KOKOMO, Ind. — There aren’t very many applications for medical school — or for teaching high school science — that include research in astrophysics.
Indiana University Kokomo seniors Nimra Afreen and Alexandra Bailey will have that unique attribute on their résumés when they graduate, after a semester running computer simulations of instability in stars with Patrick Motl, associate professor of physics.
Afreen, a native of Pakistan who now lives in Westfield, said medical school admissions staff are looking for candidates who are well-rounded and willing to be challenged.
“Doing research in a field you have little to no previous experience with shows you are willing to try new things and learn new information constantly,” Afreen said. “Medical schools are looking to see if you stepped out of your comfort zone and tried new things as an undergraduate.”
Bailey wants to be a high school science teacher, enjoys getting to try a field that’s a little out of the ordinary, while earning credit.
“This has been my favorite class this semester, and probably my whole four years here,” she said. “It feels like you are doing something important, something that has meaning. It’s more meaningful than reading a chapter and taking a test.”
The two biological and physical sciences majors are studying the dynamic instability of stars to see what happens if an instability arises, and how the star adjusts its radius.
Motl said the research is difficult to explain to people outside the field, but compared it to a pencil, which is difficult to balance on its point and would not stay that way indefinitely, but would fall to lay flat.
Afreen and Bailey have developed mathematical models for older stars that have a core and surrounding envelope, where pressure and the weight of the star balance each other throughout the star. They will run those models on BigRed2, IU’s supercomputer.
If the model is stable, the star will look the same at a later point in time. If the model is unstable, and the instability is rapid, the star’s radius will change.
Motl said the project is part of a larger astrophysics project, seeing what happens at the ends of the lives of stars.
Neither of the seniors had any background in astrophysics, but enjoyed a physics class during the fall semester, which led them to ask about research opportunities.

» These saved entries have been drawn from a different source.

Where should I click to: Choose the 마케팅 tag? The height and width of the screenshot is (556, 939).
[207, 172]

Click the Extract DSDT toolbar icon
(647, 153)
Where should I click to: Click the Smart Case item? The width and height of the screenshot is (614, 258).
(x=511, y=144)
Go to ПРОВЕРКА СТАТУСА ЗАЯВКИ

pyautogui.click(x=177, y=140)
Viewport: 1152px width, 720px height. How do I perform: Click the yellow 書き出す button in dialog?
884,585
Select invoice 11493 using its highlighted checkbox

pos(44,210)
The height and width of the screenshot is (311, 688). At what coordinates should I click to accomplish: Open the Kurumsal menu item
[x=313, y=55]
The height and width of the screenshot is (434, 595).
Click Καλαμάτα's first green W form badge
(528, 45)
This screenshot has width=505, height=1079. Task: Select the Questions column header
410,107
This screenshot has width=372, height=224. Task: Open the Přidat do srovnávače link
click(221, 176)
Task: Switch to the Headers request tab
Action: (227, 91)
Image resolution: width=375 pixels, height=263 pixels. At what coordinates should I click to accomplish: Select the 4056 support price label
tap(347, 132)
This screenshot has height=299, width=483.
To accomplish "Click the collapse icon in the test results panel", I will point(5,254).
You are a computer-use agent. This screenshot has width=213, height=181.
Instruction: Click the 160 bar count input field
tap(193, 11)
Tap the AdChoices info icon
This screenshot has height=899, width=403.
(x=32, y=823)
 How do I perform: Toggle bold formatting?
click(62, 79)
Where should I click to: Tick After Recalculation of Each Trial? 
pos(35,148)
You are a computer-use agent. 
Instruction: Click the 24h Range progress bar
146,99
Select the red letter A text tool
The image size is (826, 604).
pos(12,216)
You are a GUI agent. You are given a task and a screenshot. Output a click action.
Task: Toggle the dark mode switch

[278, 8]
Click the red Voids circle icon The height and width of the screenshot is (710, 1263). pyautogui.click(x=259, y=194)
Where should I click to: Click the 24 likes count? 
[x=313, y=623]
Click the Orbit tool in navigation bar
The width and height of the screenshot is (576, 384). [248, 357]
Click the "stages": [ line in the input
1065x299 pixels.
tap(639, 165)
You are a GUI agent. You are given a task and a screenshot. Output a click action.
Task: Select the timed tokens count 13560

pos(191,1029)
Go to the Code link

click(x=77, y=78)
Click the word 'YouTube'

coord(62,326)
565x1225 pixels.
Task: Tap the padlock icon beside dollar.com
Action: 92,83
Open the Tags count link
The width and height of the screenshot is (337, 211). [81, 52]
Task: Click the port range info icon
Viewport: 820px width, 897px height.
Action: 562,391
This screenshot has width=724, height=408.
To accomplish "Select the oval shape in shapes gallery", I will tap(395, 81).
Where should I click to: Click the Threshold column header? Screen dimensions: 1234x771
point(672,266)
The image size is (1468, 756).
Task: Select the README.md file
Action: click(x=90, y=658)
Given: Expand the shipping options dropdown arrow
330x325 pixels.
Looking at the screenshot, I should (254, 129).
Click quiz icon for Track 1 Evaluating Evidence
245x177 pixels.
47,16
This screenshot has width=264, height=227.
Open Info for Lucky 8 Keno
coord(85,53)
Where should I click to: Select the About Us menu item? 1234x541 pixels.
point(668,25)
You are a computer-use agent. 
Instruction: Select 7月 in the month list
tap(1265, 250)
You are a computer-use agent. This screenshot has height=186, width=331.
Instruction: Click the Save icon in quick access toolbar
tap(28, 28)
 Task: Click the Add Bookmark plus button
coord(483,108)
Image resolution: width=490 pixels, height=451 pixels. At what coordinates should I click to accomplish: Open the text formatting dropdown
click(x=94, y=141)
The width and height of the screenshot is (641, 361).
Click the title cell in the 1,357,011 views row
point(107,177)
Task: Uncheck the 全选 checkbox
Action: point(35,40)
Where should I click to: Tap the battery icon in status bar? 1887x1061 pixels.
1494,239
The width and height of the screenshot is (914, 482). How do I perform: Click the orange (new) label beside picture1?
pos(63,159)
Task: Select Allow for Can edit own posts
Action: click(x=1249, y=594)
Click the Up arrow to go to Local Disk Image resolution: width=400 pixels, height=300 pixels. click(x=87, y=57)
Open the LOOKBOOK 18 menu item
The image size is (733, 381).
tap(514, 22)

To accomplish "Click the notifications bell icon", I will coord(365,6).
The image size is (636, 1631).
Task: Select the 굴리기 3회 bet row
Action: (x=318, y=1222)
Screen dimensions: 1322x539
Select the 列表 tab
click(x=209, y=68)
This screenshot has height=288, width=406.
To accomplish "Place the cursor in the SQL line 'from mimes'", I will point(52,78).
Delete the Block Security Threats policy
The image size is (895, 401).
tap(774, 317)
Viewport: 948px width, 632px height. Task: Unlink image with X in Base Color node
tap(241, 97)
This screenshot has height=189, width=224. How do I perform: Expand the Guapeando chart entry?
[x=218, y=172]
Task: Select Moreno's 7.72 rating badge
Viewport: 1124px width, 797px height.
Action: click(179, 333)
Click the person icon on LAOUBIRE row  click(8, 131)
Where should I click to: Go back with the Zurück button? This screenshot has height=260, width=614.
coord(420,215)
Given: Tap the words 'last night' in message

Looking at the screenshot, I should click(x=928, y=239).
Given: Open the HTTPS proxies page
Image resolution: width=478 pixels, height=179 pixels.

“We had a steep learning curve,” Afreen said, adding that the math classes she took previously helped her. “It was a little difficult recalling some information, but if you have a good foundation, it’s easier to pick things up later.”
They’ve learned it’s OK not to get the right answer the first time, and to keep trying.
“It’s OK to fail,” said Bailey. “It’s trial and error. Every time we test a new set of numbers, we realize what we did wrong and we don’t make that mistake again. We’re learning to be resilient and to double check our numbers.”
Indiana University Kokomo serves north central Indiana.